Now that the dust is finally settling on the election (except for the Jill Stein recount dustup), we can get back to our regular Monday spotlight on random acts of academic absurdity. Like the following article from the journal Human Relations, which seems designed to make any intelligible relation between a human reader and the text impossible:

Gender as multiplicity: Desire, displacement, difference and dispersion

Stephen Linstead, University of York, UK, and Alison Pullen, University of Technology, Sydney, Australia.


This article argues that although gender is no longer widely considered to be a property of individuals, the alternative of viewing it in terms of performativity, where it is the outcome of linguistic and social performances, unnecessarily limits the possibilities of thinking of gender as a form of multiplicity that is both internally and externally differentiated.
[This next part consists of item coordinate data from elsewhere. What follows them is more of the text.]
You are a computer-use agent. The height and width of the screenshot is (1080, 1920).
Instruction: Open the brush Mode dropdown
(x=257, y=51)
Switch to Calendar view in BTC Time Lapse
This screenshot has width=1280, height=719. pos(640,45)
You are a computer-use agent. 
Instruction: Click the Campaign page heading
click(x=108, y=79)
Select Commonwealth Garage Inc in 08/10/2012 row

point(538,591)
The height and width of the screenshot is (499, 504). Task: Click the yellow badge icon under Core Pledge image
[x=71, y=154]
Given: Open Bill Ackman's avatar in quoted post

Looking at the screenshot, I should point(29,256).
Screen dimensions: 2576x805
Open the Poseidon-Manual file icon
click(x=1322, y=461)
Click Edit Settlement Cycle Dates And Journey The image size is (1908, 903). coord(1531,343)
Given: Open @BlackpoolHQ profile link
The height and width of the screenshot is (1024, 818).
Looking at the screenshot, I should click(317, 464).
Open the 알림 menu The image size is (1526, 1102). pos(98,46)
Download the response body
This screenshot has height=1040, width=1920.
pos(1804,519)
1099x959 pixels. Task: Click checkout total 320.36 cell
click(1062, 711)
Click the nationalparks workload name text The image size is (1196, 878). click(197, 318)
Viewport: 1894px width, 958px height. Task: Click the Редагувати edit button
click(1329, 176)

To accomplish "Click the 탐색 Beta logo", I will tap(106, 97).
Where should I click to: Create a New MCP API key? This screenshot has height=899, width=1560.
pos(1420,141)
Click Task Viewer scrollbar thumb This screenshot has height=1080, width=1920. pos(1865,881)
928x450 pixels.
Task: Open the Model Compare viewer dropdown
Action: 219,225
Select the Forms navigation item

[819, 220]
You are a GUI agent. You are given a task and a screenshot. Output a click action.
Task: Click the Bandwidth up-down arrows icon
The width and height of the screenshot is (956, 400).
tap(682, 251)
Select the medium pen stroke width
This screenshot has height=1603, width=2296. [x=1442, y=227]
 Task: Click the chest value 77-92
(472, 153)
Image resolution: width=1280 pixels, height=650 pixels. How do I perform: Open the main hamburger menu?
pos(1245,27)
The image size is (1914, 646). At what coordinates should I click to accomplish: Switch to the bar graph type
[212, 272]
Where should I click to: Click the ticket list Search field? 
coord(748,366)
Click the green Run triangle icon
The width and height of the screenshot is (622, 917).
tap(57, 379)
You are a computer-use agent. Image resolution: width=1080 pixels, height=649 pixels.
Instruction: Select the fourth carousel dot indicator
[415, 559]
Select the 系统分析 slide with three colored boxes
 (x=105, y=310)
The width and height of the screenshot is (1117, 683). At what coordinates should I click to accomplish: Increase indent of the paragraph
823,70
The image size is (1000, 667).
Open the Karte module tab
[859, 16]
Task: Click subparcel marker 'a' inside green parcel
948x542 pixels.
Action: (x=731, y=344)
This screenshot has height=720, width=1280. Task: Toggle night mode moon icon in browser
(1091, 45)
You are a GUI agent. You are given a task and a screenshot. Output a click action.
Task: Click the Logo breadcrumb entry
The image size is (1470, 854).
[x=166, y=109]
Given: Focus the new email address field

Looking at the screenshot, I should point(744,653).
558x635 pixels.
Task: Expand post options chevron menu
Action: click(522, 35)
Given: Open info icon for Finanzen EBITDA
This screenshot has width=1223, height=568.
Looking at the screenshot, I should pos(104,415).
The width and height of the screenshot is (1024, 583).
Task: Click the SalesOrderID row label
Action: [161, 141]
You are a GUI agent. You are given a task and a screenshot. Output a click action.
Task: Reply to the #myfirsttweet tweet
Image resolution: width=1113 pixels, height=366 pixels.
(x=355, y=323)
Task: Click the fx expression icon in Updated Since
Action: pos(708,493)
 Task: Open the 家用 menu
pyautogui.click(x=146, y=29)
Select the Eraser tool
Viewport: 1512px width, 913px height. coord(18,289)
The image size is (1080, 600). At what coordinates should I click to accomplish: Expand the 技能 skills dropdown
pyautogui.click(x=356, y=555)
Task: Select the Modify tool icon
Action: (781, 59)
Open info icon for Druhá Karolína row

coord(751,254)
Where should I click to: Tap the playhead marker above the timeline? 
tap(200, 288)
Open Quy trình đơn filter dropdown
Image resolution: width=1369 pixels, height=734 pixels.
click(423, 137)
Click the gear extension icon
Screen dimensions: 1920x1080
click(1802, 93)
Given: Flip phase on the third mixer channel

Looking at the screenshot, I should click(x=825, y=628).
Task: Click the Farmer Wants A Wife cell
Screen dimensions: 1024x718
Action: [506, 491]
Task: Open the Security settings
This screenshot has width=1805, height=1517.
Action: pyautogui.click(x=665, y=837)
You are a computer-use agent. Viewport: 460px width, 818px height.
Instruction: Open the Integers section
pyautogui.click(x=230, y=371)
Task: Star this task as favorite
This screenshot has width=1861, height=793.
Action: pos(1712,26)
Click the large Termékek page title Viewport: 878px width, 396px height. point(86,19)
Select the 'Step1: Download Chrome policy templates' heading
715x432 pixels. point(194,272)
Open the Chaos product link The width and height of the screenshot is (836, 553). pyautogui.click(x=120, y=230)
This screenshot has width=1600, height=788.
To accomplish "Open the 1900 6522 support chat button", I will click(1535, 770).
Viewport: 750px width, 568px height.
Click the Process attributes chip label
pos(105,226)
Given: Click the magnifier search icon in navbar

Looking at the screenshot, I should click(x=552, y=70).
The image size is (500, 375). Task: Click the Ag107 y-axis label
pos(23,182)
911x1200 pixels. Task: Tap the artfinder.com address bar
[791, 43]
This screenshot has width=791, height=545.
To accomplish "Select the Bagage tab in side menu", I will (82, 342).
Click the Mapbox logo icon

Any attempt to move beyond binary thinking in gender relations initiates a consideration of multiplicity, and the way in which multiplicity is conceptualized exerts a critical influence on the possibilities that are opened up. This article interrogates existing understandings of multiplicity and finds three actual or possible types – multiplicities of the same, characteristic of feminist approaches which we critique through a reconceptualization of desire; multiplicities of the third, characterized by anthropological, transgender and queer theory approaches; and multiplicities of difference and dispersion, typified by the rhizomatics and fluid theorizing of Deleuze and Guattari, Grosz and Olkowski. We propose an ontology of gender as a creative and productive form of desire, realized as proliferation in Deleuze and Guattari’s model of the rhizome. Gender identity is accordingly rethought as immanence, intensity and consistency.

Got all that? Yeah, it seems like satire to me, too, but just in case, better order up a new batch of the old Voegelin t-shirts that warn, “Don’t let THEM immanentize the eschaton.”